» What to do:
a. Please translate this sentence from the inequality problem into Spanish: "Decide which of the statements are sufficient to answer the question."
b. Quote a passage from the inequality problem word for word, beginning at the words "In the given" and stopping after "is $a$ negative ?".

Question

In the given question, there are two statements marked I and II. Decide which of the statements are sufficient to answer the question. Choose your answer from the given alternative.

If $0<ab<ac$, is $a$ negative ?
(1) $c<0$
(2) $b>c$

• A. Statement I alone is sufficient to answer the problem.
• B. Statement II alone is sufficient to answer the problem.
• C. Statement I and II both are needed.
• D. Statement I and II both are not sufficient.
• E. Either of the statements I or II is sufficient

Answer 1

Answer: (E)

Either of the statements I or II is sufficient

By the transitive property of inequalities, if $0<ab<ac$, then $0<ac$. Therefore, $a$ and $c$ must have the same sign.

(1) SUFFICIENT: Statement (1) tells you that $c$ is negative. Therefore $a$ is negative

(2) SUFFICIENT: Statement (2) is trickier. The statement indicates that $b>c$, but the question stem also told you that $ab<ac$. When you multiply both sides of $b>c$ by $a$s, the sign gets flipped. for inequalities, what circumstance needs to be true in order to flip the sign when you multiply by something? You multiply by a negative. Therefore, $a$ must be negative, because multiplying the two sides of the equation by $a$ results in a flipped inequality sign.

The correct answer is (E)

» Entries shown:
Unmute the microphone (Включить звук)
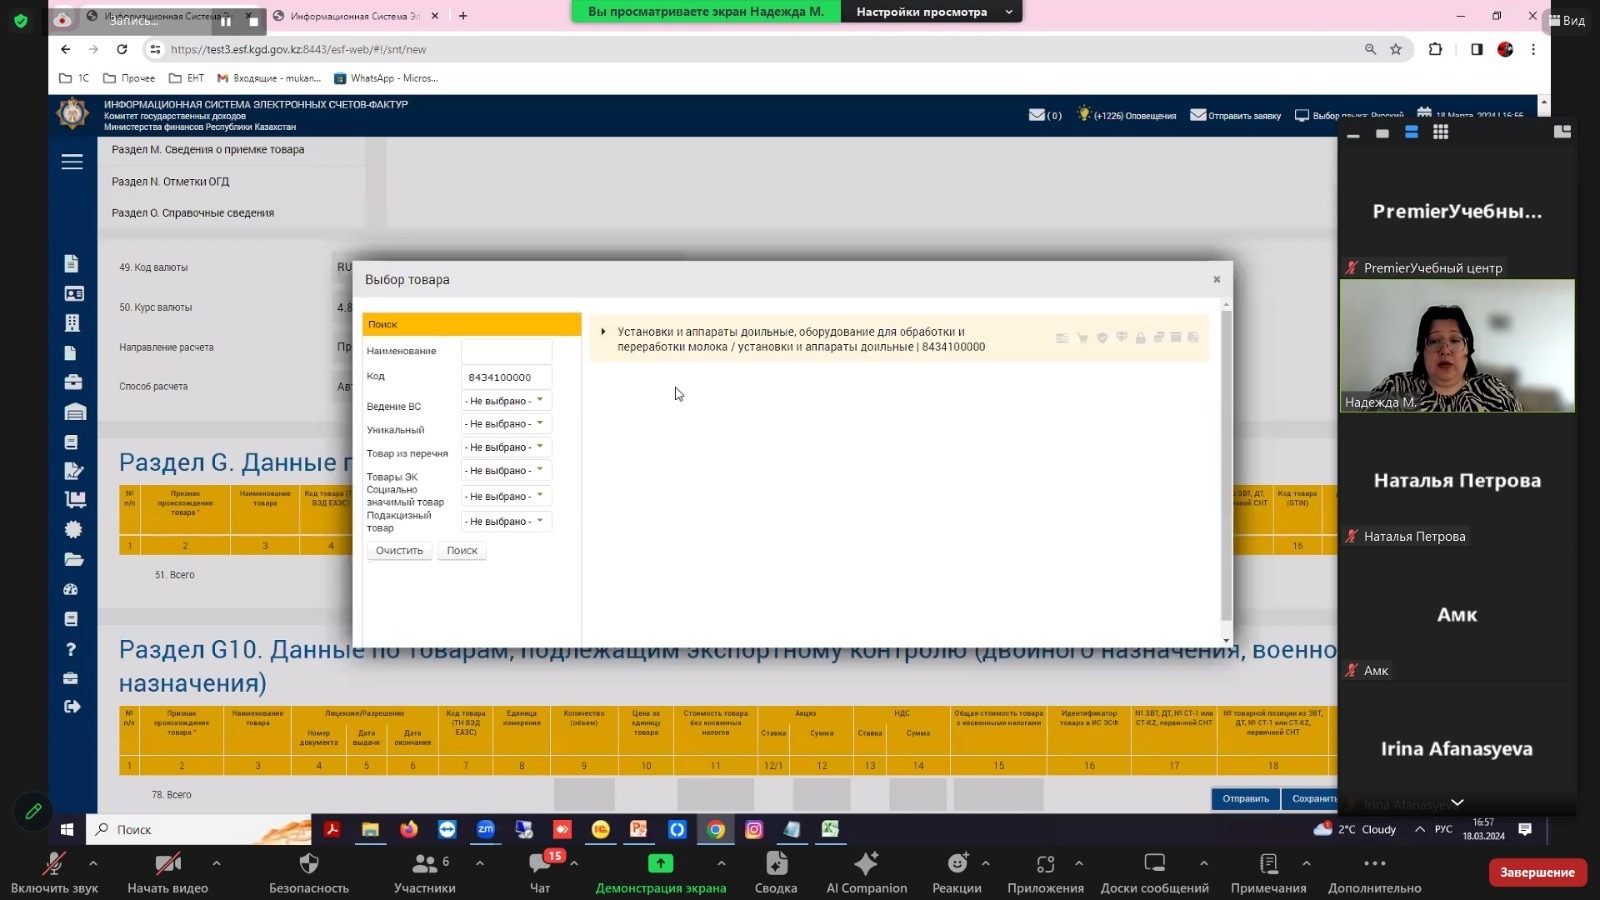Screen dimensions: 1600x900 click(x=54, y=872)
--
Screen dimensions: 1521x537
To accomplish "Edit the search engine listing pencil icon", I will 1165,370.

» Expected outputs:
a. Decide cuáles de los enunciados son suficientes para responder la pregunta.

b.
In the given question, there are two statements marked I and II. Decide which of the statements are sufficient to answer the question. Choose your answer from the given alternative.

If $0<ab<ac$, is $a$ negative ?